Repeat exactly, and only, the lines running from the one that holds "Where should I click to: Expand" to the end of the records.
###
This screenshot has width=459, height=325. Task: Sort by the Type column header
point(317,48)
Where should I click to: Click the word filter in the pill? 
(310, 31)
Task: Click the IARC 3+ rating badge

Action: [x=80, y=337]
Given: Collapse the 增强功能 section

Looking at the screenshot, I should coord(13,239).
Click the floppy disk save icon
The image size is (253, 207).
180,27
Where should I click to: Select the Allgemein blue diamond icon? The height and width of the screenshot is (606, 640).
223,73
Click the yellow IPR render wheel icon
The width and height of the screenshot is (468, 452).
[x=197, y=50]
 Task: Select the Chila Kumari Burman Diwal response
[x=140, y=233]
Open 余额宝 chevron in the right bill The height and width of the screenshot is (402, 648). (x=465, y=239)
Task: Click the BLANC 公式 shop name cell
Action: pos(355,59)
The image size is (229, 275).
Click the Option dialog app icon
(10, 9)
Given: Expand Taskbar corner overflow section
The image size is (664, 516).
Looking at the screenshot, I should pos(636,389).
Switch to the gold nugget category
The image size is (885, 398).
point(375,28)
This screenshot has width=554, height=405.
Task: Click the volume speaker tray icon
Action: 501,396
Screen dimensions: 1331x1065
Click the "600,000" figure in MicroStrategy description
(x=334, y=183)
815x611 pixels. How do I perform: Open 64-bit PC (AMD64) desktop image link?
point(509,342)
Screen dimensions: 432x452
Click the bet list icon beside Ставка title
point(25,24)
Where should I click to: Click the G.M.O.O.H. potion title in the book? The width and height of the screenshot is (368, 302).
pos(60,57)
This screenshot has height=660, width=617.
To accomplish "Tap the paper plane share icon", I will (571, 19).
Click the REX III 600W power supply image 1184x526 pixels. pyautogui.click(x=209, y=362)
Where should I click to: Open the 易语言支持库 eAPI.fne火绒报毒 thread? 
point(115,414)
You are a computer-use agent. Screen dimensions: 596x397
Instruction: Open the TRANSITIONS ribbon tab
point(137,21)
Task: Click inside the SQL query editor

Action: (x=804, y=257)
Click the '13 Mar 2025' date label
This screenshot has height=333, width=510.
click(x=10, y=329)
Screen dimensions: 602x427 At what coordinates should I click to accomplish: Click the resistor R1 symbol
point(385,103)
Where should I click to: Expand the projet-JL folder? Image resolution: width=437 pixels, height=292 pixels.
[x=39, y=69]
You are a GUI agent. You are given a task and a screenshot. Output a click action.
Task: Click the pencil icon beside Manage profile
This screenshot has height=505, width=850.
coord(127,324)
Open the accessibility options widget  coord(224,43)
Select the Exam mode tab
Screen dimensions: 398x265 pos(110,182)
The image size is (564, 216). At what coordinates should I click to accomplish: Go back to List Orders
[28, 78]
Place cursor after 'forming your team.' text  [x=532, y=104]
###
- _YOUR SOLUTION_
Where should I click to: Expand the projet-JL folder? Image resolution: width=437 pixels, height=292 pixels.
[x=39, y=69]
You are a GUI agent. You are given a task and a screenshot. Output a click action.
Task: Click the pencil icon beside Manage profile
This screenshot has height=505, width=850.
coord(127,324)
Open the accessibility options widget  coord(224,43)
Select the Exam mode tab
Screen dimensions: 398x265 pos(110,182)
The image size is (564, 216). At what coordinates should I click to accomplish: Go back to List Orders
[28, 78]
Place cursor after 'forming your team.' text  [x=532, y=104]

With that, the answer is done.